UNITED STATES
SECURITIES AND EXCHANGE COMMISSION
Washington, D.C. 20549
FORM 8-K
CURRENT REPORT
Pursuant to Section 13 or 15(d) of
the Securities Exchange Act of 1934
Date of Report (Date of earliest event reported): February 5, 2016
LIQUID HOLDINGS GROUP, INC.
(Exact name of registrant as specified in its charter)
Delaware | 001-36024 | 46-3252142 |
(State or other jurisdiction of incorporation) | (Commission File Number) | (IRS Employer Identification No.) |
111 River Street
Suite 1204
Hoboken, New Jersey 07030
(Address of principal executive offices) (Zip code)
Registrant’s telephone number, including area code: (212) 293-1836
Not Applicable
(Former name or former address, if changed since last report)
Check the appropriate box below if the Form 8-K filing is intended to simultaneously satisfy the filing obligation of the registrant under any of the following provisions (see General Instruction A.2. below):
¨ | Written communications pursuant to Rule 425 under the Securities Act (17 CFR 230.425) |
¨ | Soliciting material pursuant to Rule 14a-12 under the Exchange Act (17 CFR 240.14a-12) |
¨ | Pre-commencement communications pursuant to Rule 14d-2(b) under the Exchange Act (17 CFR 240.14d-2(b)) |
¨ | Pre-commencement communications pursuant to Rule 13e-4(c) under the Exchange Act (17 CFR 240.13e-4(c)) |
| Item 1.03 | Bankruptcy or Receivership. |
Liquid Holdings Group, Inc. (the “Company”) previously reported that, on January 27, 2016, the Company and its subsidiary, Liquid Prime Holdings, LLC (collectively, the “Debtors”), filed voluntary petitions for relief under Chapter 11 of Title 11 of the United States Code (the “Bankruptcy Code”) in the United States Bankruptcy Court for the District of Delaware (the “Bankruptcy Court”).
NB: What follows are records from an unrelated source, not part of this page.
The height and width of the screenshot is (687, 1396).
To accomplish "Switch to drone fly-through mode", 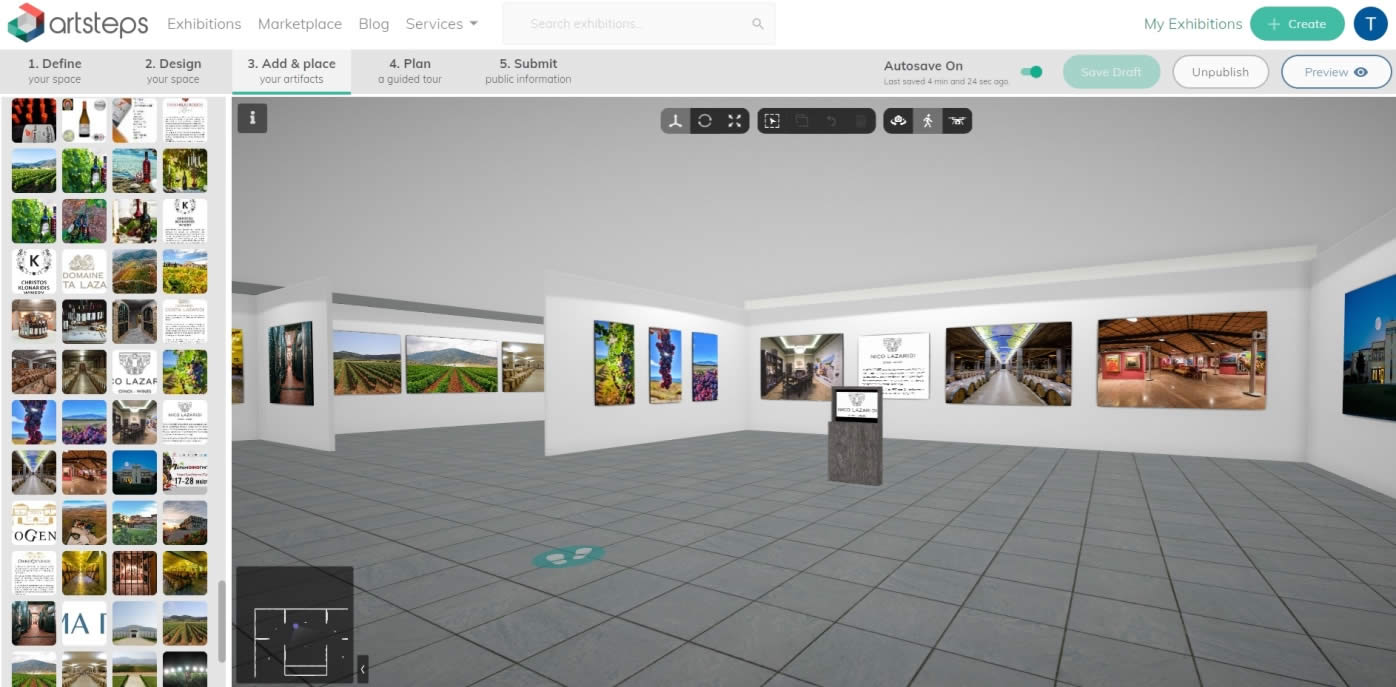I will tap(957, 121).
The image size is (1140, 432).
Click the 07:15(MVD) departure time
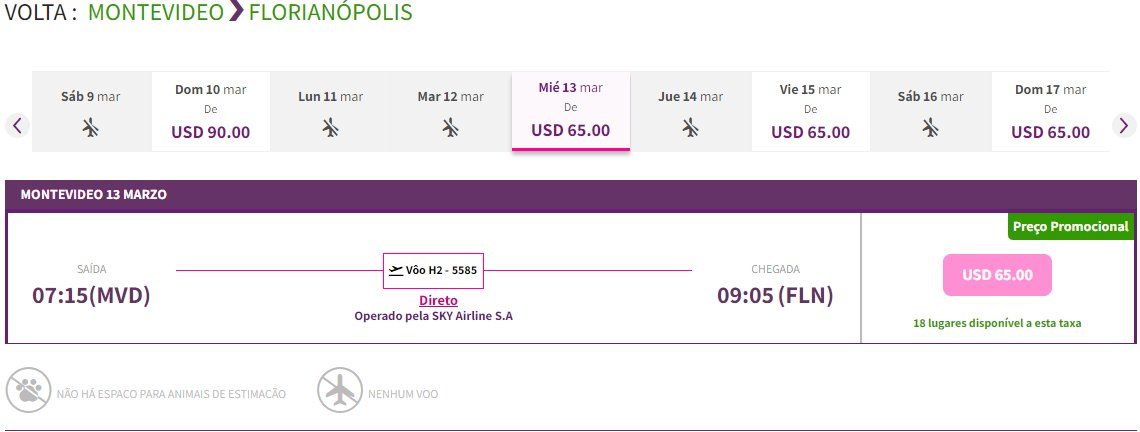(x=91, y=295)
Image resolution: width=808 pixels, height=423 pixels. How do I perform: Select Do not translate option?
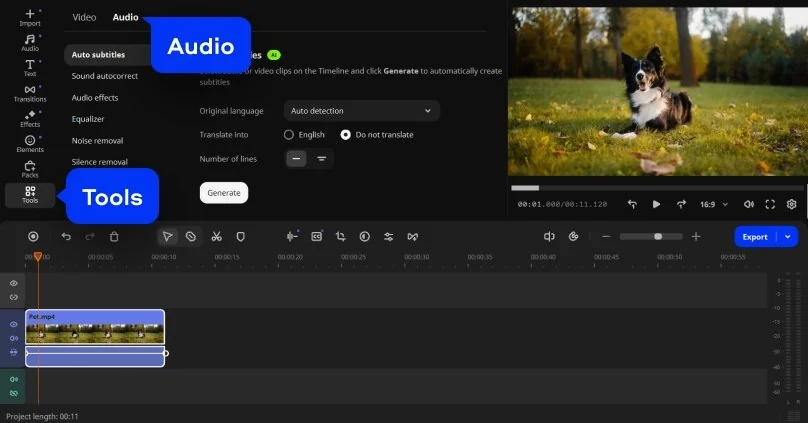pos(346,135)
On February 8, 2016, the Debtors filed a motion with the Bankruptcy Court seeking to convert their Chapter 11 cases to cases under Chapter 7 of the Bankruptcy Code and initiate an orderly liquidation of the Company’s assets in accordance with the Bankruptcy Code. A hearing on the motion is scheduled for February 29, 2016. Assuming the motion is granted, a Chapter 7 trustee will be appointed by the Bankruptcy Court and will assume control of the Debtors. The Company’s board of directors, after spending considerable time and effort attempting to pursue strategic alternatives, concluded that the Chapter 7 conversion was the only viable alternative available to the Company.
| Item 2.05 | Costs Associated with Exit or Disposal Activities. |
On February 5, 2016, the Company reduced its workforce by 17 employees, or 68% of the Company’s total workforce. No severance payments were offered or made. The Company also notified the contractors comprising the bulk of the Company’s development team that their services were no longer needed (and a motion to reject the pertinent agreements as of February 5, 2016 has been filed in the Bankruptcy Court). At the time of filing this Current Report on Form 8-K, the Company is unable to determine estimates of amounts expected to be incurred in connection with these restructuring actions.
SIGNATURES
Pursuant to the requirements of the Securities Exchange Act of 1934, the registrant has duly caused this report to be signed on its behalf by the undersigned hereunto duly authorized.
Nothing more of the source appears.